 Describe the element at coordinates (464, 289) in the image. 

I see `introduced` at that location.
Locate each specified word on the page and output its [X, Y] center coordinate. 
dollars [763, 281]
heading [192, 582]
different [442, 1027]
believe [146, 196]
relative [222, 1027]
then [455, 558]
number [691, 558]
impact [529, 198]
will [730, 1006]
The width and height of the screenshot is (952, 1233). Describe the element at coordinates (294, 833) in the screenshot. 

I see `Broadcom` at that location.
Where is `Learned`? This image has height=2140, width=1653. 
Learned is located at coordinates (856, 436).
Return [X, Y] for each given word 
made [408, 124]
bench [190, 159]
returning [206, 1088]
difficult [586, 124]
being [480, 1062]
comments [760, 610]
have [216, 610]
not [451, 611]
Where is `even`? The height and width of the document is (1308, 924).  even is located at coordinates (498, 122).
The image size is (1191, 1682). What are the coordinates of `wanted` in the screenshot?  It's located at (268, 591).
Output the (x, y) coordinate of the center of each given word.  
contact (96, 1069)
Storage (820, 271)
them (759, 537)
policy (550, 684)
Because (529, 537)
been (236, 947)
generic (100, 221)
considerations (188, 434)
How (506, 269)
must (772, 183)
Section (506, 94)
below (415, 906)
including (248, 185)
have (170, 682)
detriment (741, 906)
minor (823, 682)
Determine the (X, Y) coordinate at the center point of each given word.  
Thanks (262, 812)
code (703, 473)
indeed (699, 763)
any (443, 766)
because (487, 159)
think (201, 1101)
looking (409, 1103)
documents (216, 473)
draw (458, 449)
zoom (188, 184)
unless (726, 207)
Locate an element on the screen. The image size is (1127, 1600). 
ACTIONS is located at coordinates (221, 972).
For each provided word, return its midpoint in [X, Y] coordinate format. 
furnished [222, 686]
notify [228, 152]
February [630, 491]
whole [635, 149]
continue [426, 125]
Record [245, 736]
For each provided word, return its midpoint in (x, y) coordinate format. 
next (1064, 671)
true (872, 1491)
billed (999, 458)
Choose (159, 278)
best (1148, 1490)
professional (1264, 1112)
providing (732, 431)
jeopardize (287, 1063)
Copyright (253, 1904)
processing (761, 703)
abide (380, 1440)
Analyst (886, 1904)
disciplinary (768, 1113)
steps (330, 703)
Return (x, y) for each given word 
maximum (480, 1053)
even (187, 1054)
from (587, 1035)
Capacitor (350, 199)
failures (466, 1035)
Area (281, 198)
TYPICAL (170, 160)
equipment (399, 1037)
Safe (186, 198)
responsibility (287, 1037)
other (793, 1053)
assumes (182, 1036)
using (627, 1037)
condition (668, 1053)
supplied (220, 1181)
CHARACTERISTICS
#####
#### GOAL
Convert the part of the material that opens with the line containing "How (506, 269)" and closes with the line containing "jeopardize (287, 1063)" into a two-column CSV with the headers input and output. Give each text and its answer their own row, with each in a single quoted field and line breaks replaced by spaces.

#### FINISHED ANSWER
input,output
"How","(506, 269)"
"must","(772, 183)"
"Section","(506, 94)"
"below","(415, 906)"
"including","(248, 185)"
"have","(170, 682)"
"detriment","(741, 906)"
"minor","(823, 682)"
"Determine the (X, Y) coordinate at the center point of each given word. Thanks","(262, 812)"
"code","(703, 473)"
"indeed","(699, 763)"
"any","(443, 766)"
"because","(487, 159)"
"think","(201, 1101)"
"looking","(409, 1103)"
"documents","(216, 473)"
"draw","(458, 449)"
"zoom","(188, 184)"
"unless","(726, 207)"
"Locate an element on the screen. The image size is (1127, 1600).","ACTIONS is located at coordinates (221, 972)."
"For each provided word, return its midpoint in [X, Y] coordinate format. furnished","[222, 686]"
"notify","[228, 152]"
"February","[630, 491]"
"whole","[635, 149]"
"continue","[426, 125]"
"Record","[245, 736]"
"For each provided word, return its midpoint in (x, y) coordinate format. next","(1064, 671)"
"true","(872, 1491)"
"billed","(999, 458)"
"Choose","(159, 278)"
"best","(1148, 1490)"
"professional","(1264, 1112)"
"providing","(732, 431)"
"jeopardize","(287, 1063)"